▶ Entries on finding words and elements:
━━━━━━
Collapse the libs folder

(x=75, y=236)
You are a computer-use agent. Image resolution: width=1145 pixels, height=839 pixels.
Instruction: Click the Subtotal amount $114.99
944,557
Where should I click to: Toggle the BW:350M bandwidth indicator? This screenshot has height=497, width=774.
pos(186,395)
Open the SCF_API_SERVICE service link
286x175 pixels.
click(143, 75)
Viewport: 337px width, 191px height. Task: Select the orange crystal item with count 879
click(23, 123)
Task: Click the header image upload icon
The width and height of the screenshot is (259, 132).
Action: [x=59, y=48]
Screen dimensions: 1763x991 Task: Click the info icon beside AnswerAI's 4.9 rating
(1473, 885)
━━━━━━
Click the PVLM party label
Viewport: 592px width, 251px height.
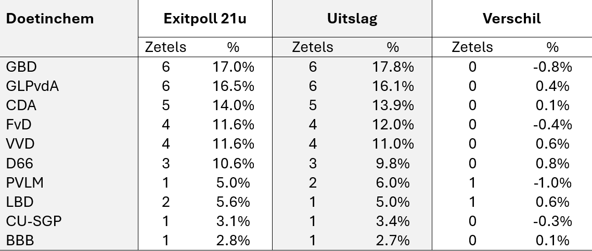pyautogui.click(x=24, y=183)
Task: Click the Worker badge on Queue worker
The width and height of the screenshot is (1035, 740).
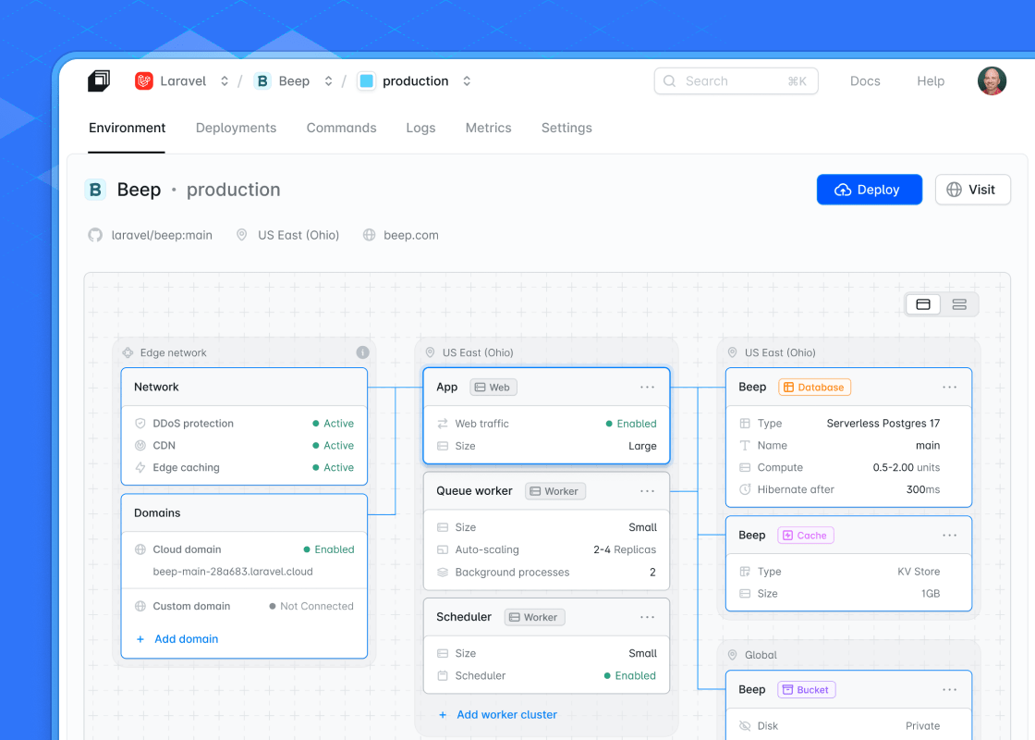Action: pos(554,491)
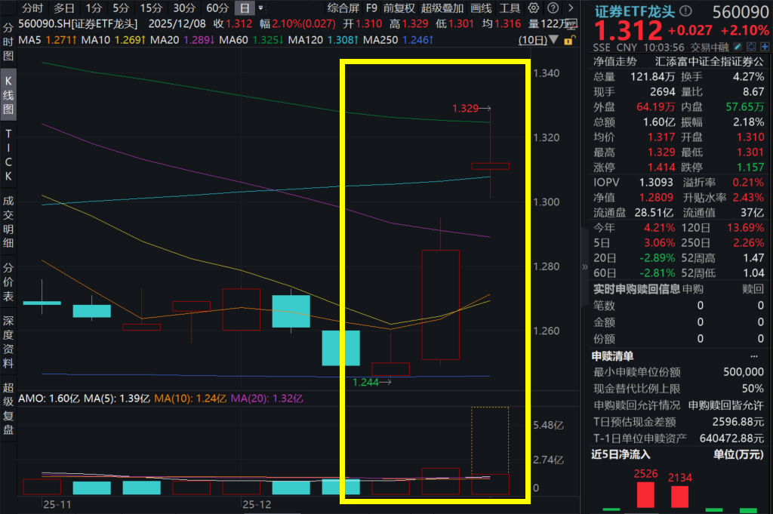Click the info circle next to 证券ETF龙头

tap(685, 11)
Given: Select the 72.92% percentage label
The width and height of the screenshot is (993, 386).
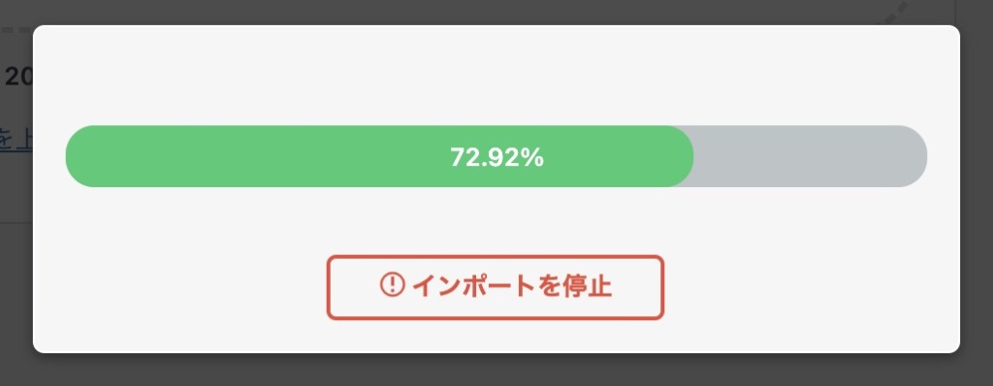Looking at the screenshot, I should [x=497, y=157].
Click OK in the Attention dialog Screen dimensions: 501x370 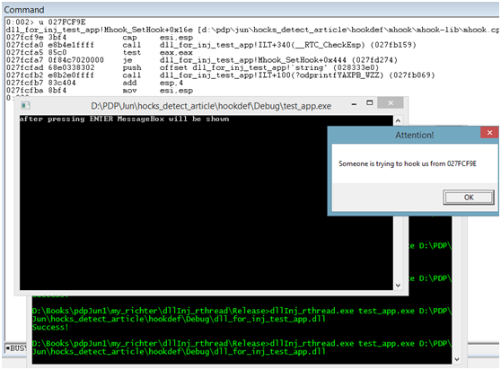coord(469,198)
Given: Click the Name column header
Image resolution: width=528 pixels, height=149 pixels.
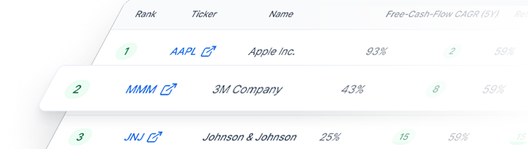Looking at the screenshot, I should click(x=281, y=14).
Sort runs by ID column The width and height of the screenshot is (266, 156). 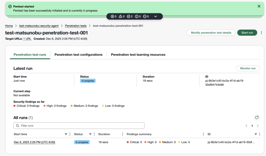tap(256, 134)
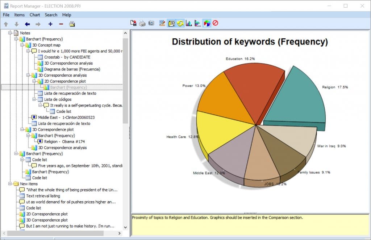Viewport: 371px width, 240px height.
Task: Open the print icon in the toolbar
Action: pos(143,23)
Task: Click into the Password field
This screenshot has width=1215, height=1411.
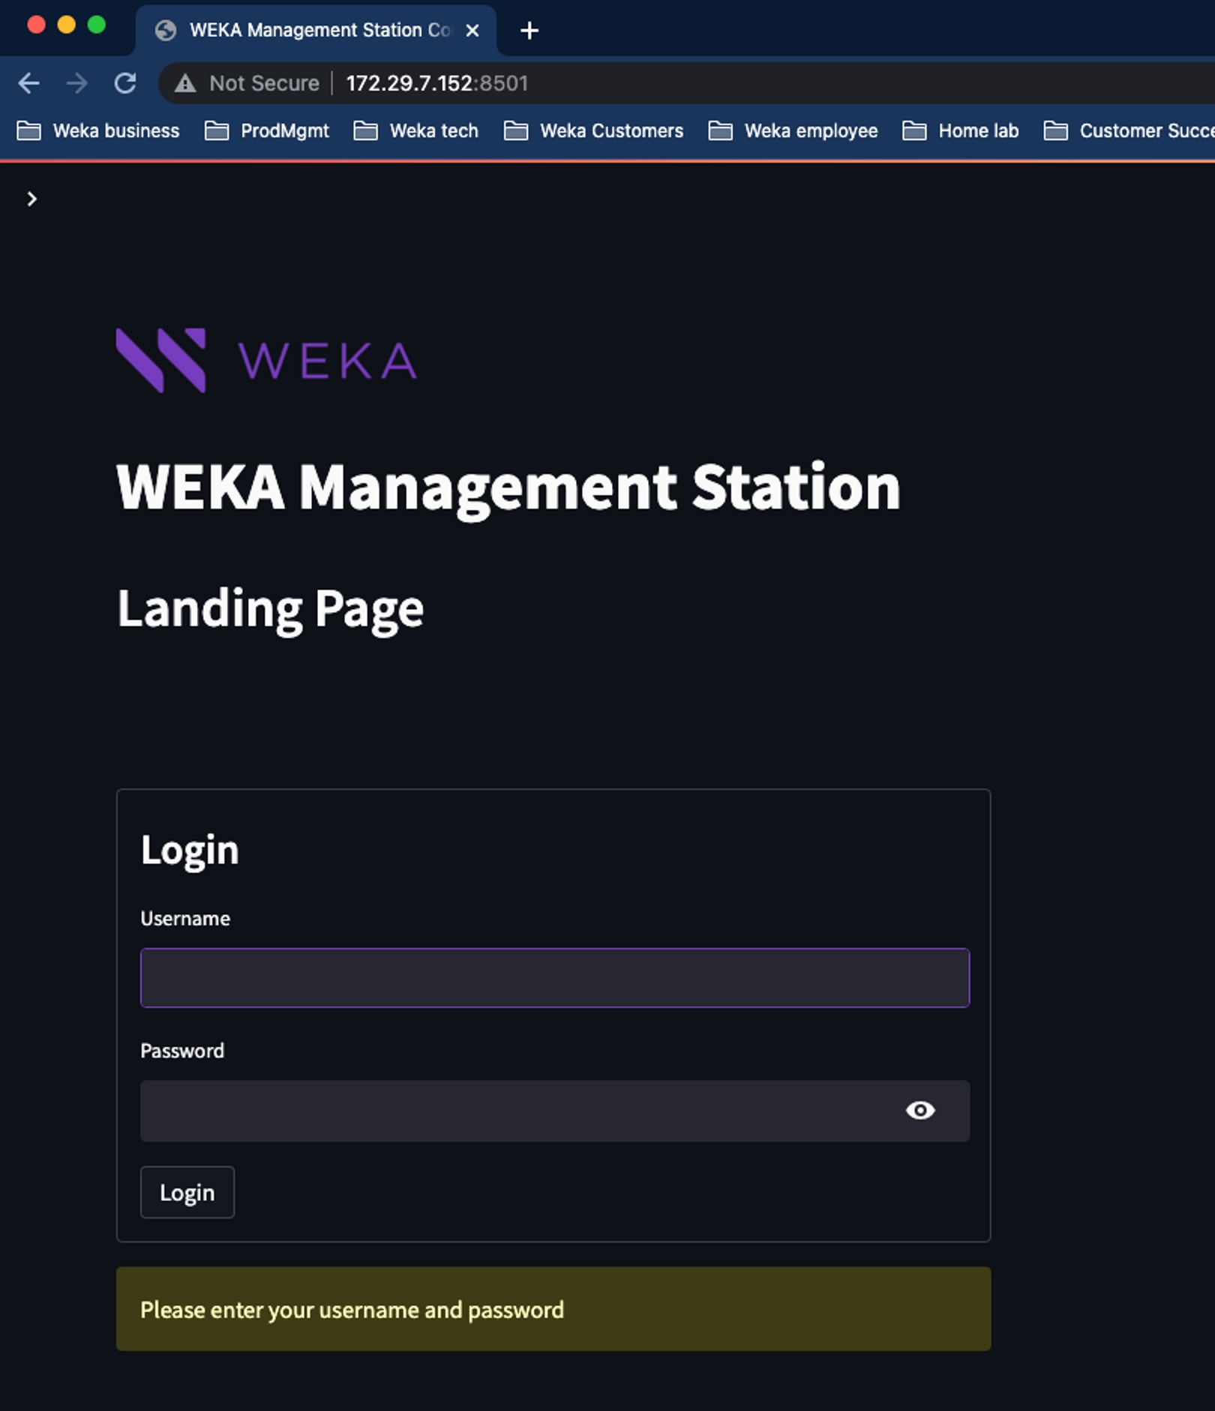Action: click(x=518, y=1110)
━━━━━━
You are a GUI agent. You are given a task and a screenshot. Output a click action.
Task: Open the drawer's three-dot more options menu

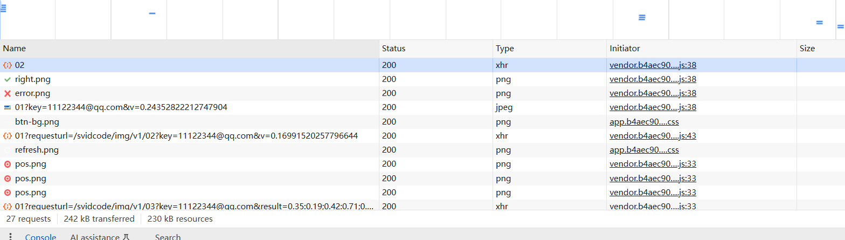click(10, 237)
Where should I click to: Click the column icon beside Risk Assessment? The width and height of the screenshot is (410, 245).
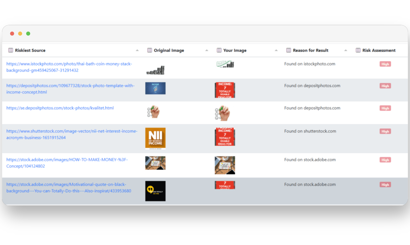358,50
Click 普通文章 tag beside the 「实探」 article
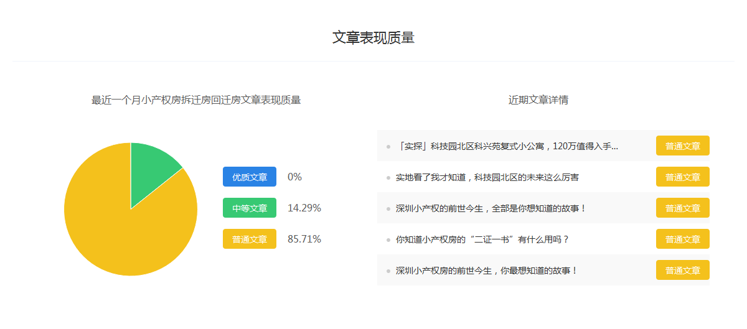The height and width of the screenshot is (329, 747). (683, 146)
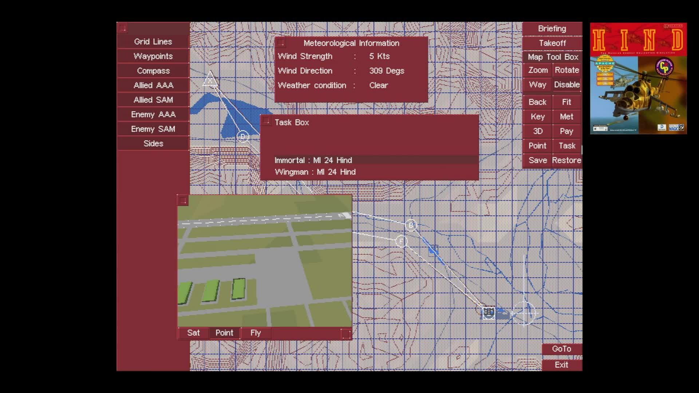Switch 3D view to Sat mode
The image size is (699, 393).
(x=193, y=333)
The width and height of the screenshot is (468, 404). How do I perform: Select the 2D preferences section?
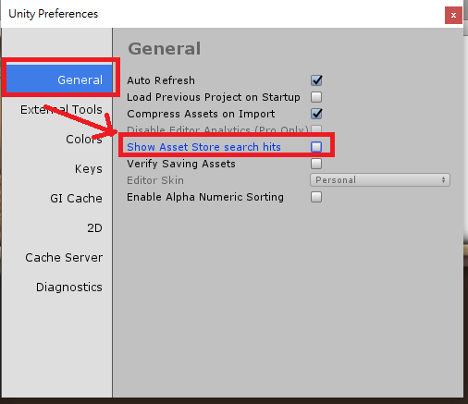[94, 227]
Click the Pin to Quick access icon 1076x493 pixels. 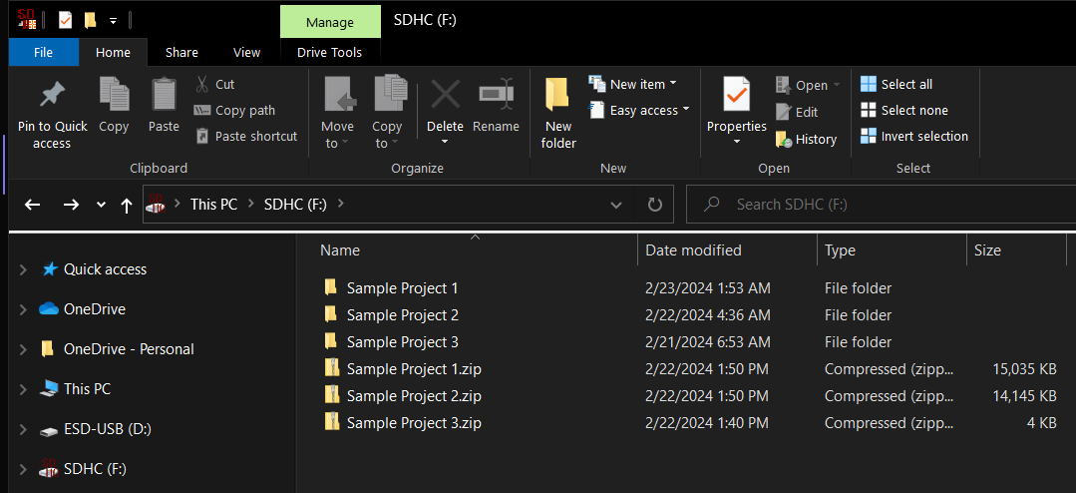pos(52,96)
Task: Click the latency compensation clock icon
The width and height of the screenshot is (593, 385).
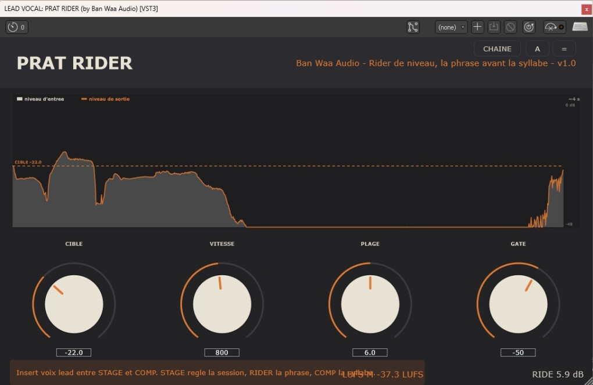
━━━━━━
▶ Work instructions:
Copy out the data above between the line holding "Collapse the libs folder" and the line holding "(1473, 885)", inclusive, reproducing each line precisely.

▶ Answer to this problem:
Collapse the libs folder

(x=75, y=236)
You are a computer-use agent. Image resolution: width=1145 pixels, height=839 pixels.
Instruction: Click the Subtotal amount $114.99
944,557
Where should I click to: Toggle the BW:350M bandwidth indicator? This screenshot has height=497, width=774.
pos(186,395)
Open the SCF_API_SERVICE service link
286x175 pixels.
click(143, 75)
Viewport: 337px width, 191px height. Task: Select the orange crystal item with count 879
click(23, 123)
Task: Click the header image upload icon
The width and height of the screenshot is (259, 132).
Action: [x=59, y=48]
Screen dimensions: 1763x991 Task: Click the info icon beside AnswerAI's 4.9 rating
(1473, 885)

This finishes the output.